• _Direction_
Copy out all of the following lines without changing anything.
Begin Records to process
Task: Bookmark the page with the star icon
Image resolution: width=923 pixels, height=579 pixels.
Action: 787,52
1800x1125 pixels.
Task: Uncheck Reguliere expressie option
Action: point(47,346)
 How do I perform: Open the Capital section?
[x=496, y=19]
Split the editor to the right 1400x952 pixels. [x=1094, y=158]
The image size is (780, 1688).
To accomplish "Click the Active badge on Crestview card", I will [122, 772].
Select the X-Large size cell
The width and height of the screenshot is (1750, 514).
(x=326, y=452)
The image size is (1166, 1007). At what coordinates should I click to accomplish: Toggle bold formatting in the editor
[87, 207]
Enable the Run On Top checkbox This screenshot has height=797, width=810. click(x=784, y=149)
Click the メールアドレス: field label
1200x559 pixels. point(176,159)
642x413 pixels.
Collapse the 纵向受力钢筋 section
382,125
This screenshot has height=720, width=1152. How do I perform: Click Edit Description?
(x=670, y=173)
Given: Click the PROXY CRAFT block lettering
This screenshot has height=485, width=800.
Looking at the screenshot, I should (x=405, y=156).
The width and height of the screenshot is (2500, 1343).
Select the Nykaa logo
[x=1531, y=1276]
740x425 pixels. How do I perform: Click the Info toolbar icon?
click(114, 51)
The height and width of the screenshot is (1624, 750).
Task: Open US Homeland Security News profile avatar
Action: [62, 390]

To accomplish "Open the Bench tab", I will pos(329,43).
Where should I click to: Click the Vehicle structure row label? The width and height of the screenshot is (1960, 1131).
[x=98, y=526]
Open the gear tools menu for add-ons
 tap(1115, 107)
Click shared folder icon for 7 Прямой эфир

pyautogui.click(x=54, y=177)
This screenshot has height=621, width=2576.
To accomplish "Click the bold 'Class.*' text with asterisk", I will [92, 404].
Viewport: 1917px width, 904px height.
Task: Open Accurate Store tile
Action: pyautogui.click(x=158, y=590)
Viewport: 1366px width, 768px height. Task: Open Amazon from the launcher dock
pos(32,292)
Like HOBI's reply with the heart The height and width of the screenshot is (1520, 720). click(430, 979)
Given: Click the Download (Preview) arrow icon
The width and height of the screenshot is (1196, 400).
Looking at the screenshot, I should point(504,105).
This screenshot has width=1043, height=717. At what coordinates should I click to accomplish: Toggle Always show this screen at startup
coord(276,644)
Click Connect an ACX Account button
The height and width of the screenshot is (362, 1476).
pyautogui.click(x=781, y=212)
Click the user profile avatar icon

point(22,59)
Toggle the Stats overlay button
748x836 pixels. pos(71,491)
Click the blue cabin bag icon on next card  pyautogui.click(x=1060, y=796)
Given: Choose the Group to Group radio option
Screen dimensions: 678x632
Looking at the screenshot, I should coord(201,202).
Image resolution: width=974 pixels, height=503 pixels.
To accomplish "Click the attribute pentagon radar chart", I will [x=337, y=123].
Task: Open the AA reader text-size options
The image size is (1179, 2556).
End Records to process
• _Solution to the exercise_
Task: Bookmark the page with the star icon
Image resolution: width=923 pixels, height=579 pixels.
Action: 787,52
1800x1125 pixels.
Task: Uncheck Reguliere expressie option
Action: point(47,346)
 How do I perform: Open the Capital section?
[x=496, y=19]
Split the editor to the right 1400x952 pixels. [x=1094, y=158]
The image size is (780, 1688).
To accomplish "Click the Active badge on Crestview card", I will [122, 772].
Select the X-Large size cell
The width and height of the screenshot is (1750, 514).
(x=326, y=452)
The image size is (1166, 1007). At what coordinates should I click to accomplish: Toggle bold formatting in the editor
[87, 207]
Enable the Run On Top checkbox This screenshot has height=797, width=810. click(x=784, y=149)
Click the メールアドレス: field label
1200x559 pixels. point(176,159)
642x413 pixels.
Collapse the 纵向受力钢筋 section
382,125
This screenshot has height=720, width=1152. How do I perform: Click Edit Description?
(x=670, y=173)
Given: Click the PROXY CRAFT block lettering
This screenshot has height=485, width=800.
Looking at the screenshot, I should (x=405, y=156).
The width and height of the screenshot is (2500, 1343).
Select the Nykaa logo
[x=1531, y=1276]
740x425 pixels. How do I perform: Click the Info toolbar icon?
click(114, 51)
The height and width of the screenshot is (1624, 750).
Task: Open US Homeland Security News profile avatar
Action: [62, 390]

To accomplish "Open the Bench tab", I will pos(329,43).
Where should I click to: Click the Vehicle structure row label? The width and height of the screenshot is (1960, 1131).
[x=98, y=526]
Open the gear tools menu for add-ons
 tap(1115, 107)
Click shared folder icon for 7 Прямой эфир

pyautogui.click(x=54, y=177)
This screenshot has height=621, width=2576.
To accomplish "Click the bold 'Class.*' text with asterisk", I will [92, 404].
Viewport: 1917px width, 904px height.
Task: Open Accurate Store tile
Action: pyautogui.click(x=158, y=590)
Viewport: 1366px width, 768px height. Task: Open Amazon from the launcher dock
pos(32,292)
Like HOBI's reply with the heart The height and width of the screenshot is (1520, 720). click(430, 979)
Given: Click the Download (Preview) arrow icon
The width and height of the screenshot is (1196, 400).
Looking at the screenshot, I should point(504,105).
This screenshot has width=1043, height=717. At what coordinates should I click to accomplish: Toggle Always show this screen at startup
coord(276,644)
Click Connect an ACX Account button
The height and width of the screenshot is (362, 1476).
pyautogui.click(x=781, y=212)
Click the user profile avatar icon

point(22,59)
Toggle the Stats overlay button
748x836 pixels. pos(71,491)
Click the blue cabin bag icon on next card  pyautogui.click(x=1060, y=796)
Given: Choose the Group to Group radio option
Screen dimensions: 678x632
Looking at the screenshot, I should coord(201,202).
Image resolution: width=974 pixels, height=503 pixels.
To accomplish "Click the attribute pentagon radar chart", I will [x=337, y=123].
Task: Open the AA reader text-size options
The image size is (1179, 2556).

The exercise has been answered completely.